3. Considerações finais
Ainda que a conclusão do texto seja um tanto pessimista, fechando com uma
volta completa ao status quo inicial, tal percepção não é de todo correta. Primeiro é
preciso admitir que o cabo de guerra entre trabalhadores e capitalistas jamais cessará,
mas a cada “volta” é possível perceber pequenas melhorias que caminhem para uma
relação de trabalho mais benéfica ao corpo funcional.
Em primeiro lugar a cultura do trabalho remoto foi finalmente disseminada.
Ainda que as vozes dissonantes sejam cada vez mais audíveis e influentes, a simples
possibilidade do teletrabalho de forma generalizada já beneficia grande parte do corpo
funcional da RFB. Em segundo lugar a conexão proporcionada pelos sistemas da
informação quebrou barreiras e paradigmas que farão uma revolução no que concerne à
gestão de conhecimento: possibilitou a criação de equipes regionais e até nacionais, com
colegas trabalhando de todo Brasil.
O cyberfordismo, com sua comunicação máquina-máquina (Paula, 2020) está
cada vez mais presente em dispositivos como o novo módulo API Recintos, uma
funcionalidade que transforma elementos físicos (entrada de um caminhão por exemplo)
em dados que podem ser tratados pelos cientistas de dados da Receita Federal em busca
de irregularidades.
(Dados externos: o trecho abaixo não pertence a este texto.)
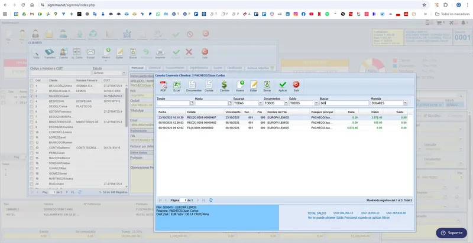Open the Documentos toolbar icon
Image resolution: width=473 pixels, height=243 pixels.
tap(193, 86)
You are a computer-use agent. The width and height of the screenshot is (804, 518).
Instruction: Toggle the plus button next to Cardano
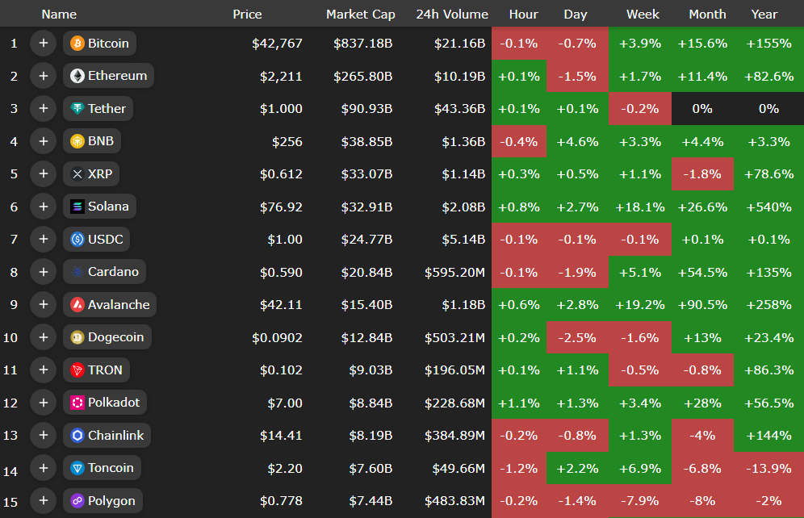pos(43,272)
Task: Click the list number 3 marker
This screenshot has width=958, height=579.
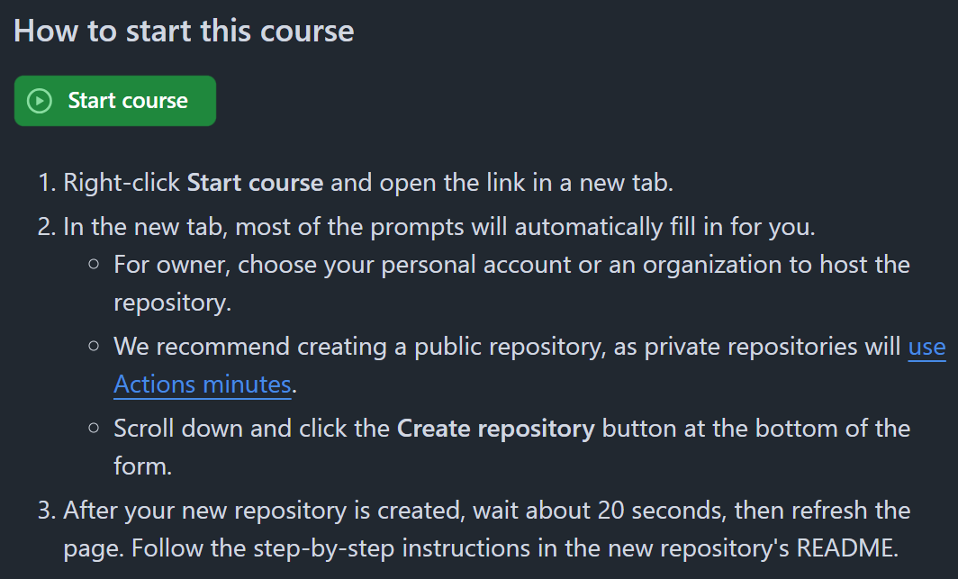Action: [x=47, y=510]
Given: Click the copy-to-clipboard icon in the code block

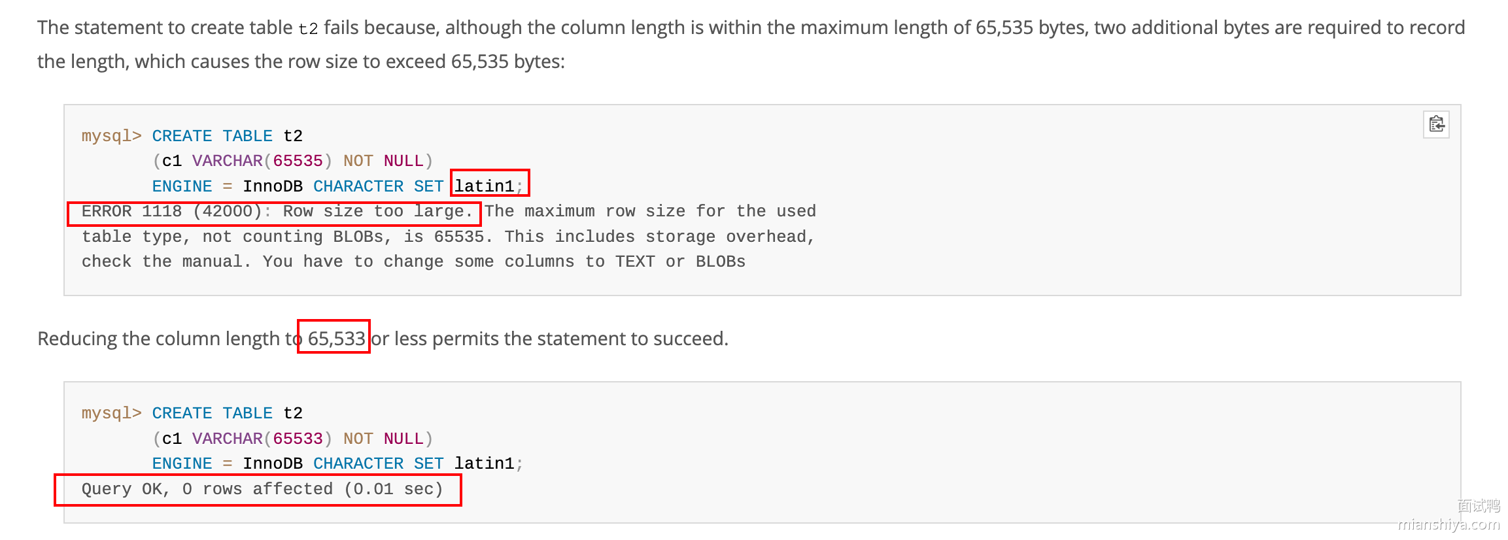Looking at the screenshot, I should [1436, 124].

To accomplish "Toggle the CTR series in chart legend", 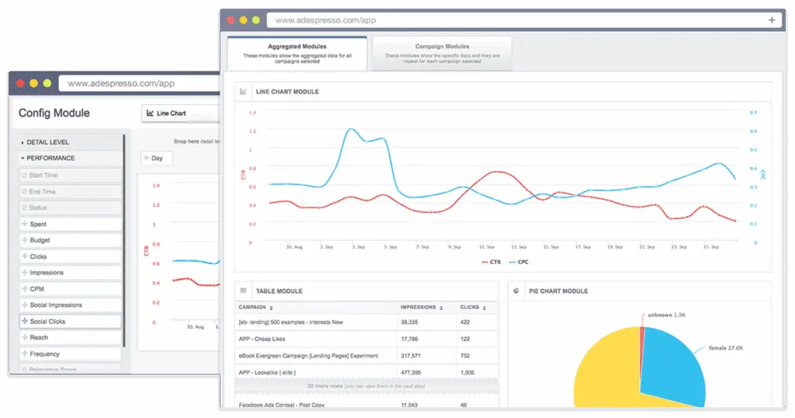I will coord(490,262).
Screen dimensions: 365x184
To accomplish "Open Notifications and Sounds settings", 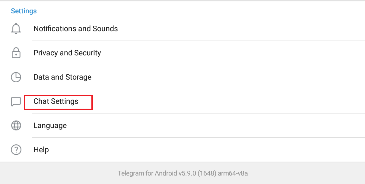I will coord(76,29).
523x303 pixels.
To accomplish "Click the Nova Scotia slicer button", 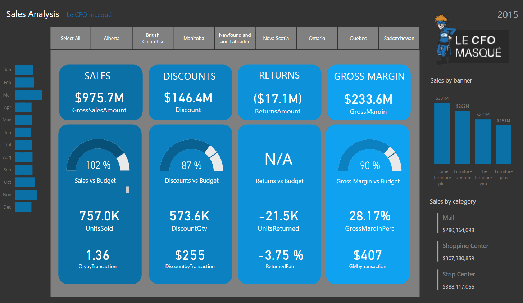I will (x=276, y=38).
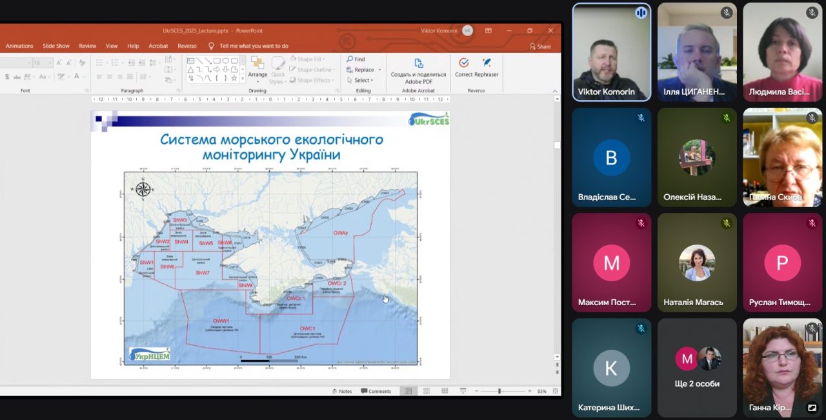
Task: Toggle Normal view button in status bar
Action: coord(408,392)
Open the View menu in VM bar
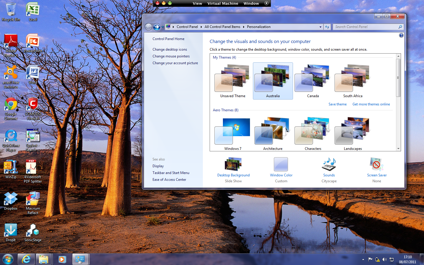The image size is (424, 265). [x=197, y=4]
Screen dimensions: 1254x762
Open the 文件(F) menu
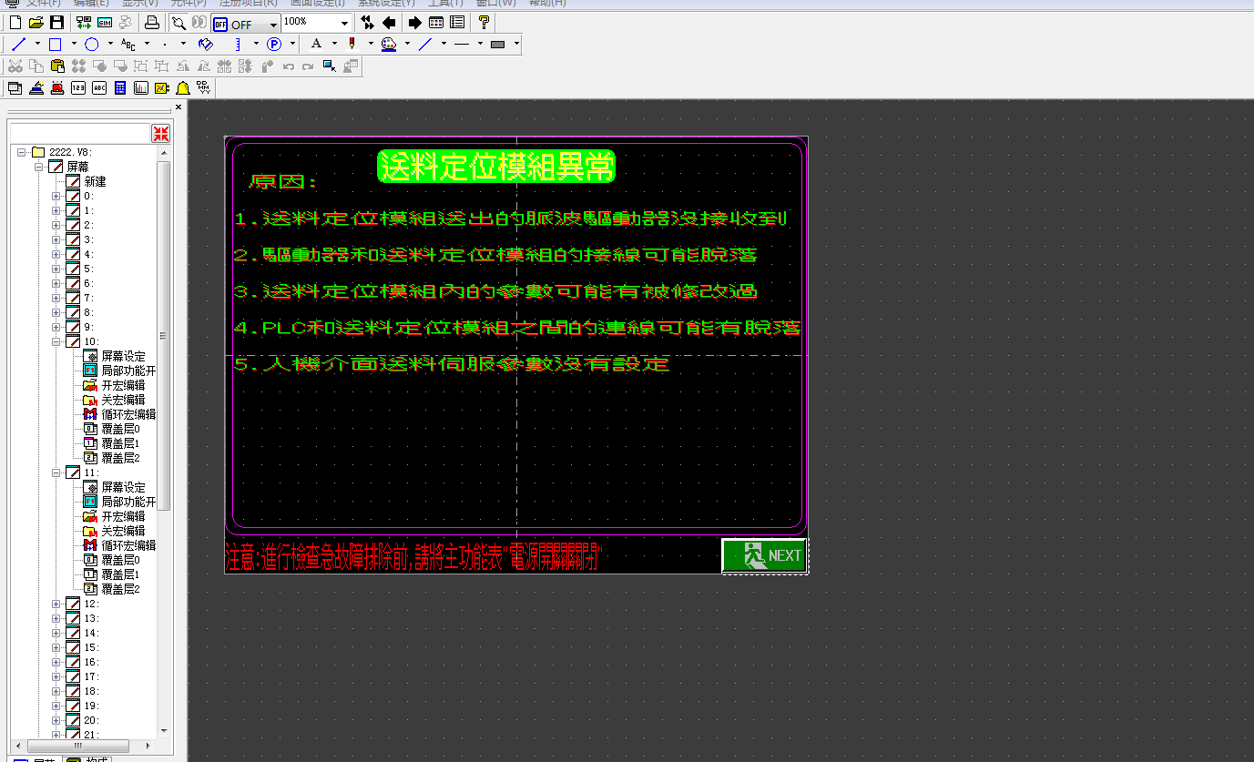[43, 3]
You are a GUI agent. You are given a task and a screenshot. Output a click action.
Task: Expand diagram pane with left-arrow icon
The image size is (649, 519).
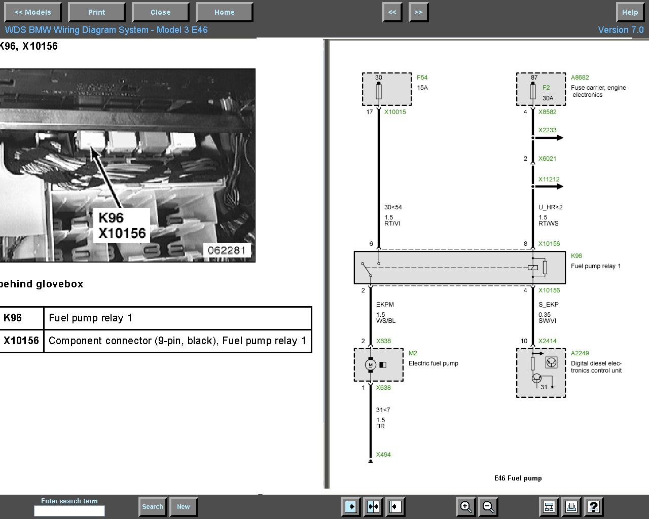point(395,506)
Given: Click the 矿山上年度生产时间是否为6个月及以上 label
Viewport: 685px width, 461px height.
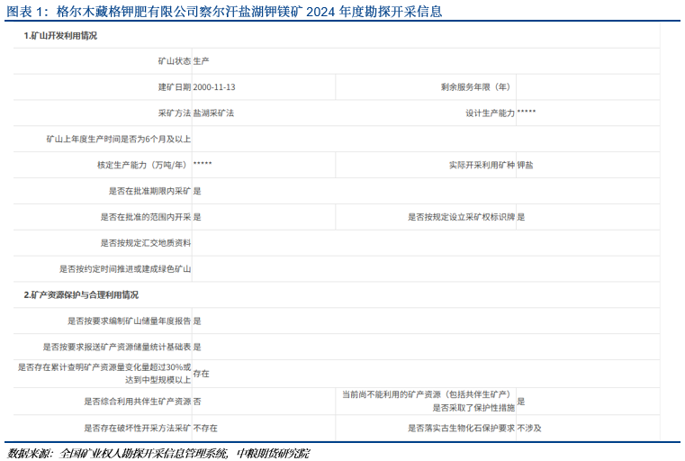Looking at the screenshot, I should point(119,140).
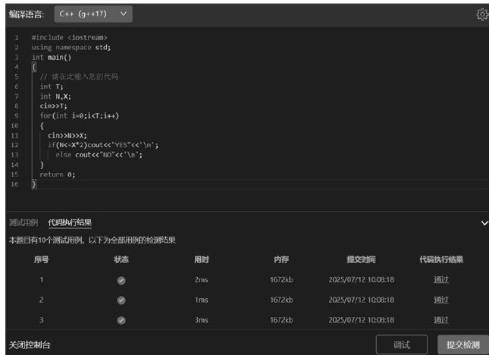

Observe-se que tal inovação reduz a necessidade de PESSOAL
trabalhando em vigilância, logo, pode ser o próximo ponto de atrito da instituição,
conquanto seja inevitável.

4. Referências
PAULA, Ana Paula Paes de Paula.Fordismo, pós-fordismo e cyberfordismo: os
(des)caminhos da indústria 4.0 do capitalismo ultraneoliberal. In: XLIV ENCONTRO
DA ANPAD –EnANPAD–evento on-line –14 –16 de outubro de 2020.

CLARKE, Simon. “Crise do fordismo ou crise da social-democracia.” In: Lua Nova São
Paulo: CEDEC, set./1991, pp. 117 –150.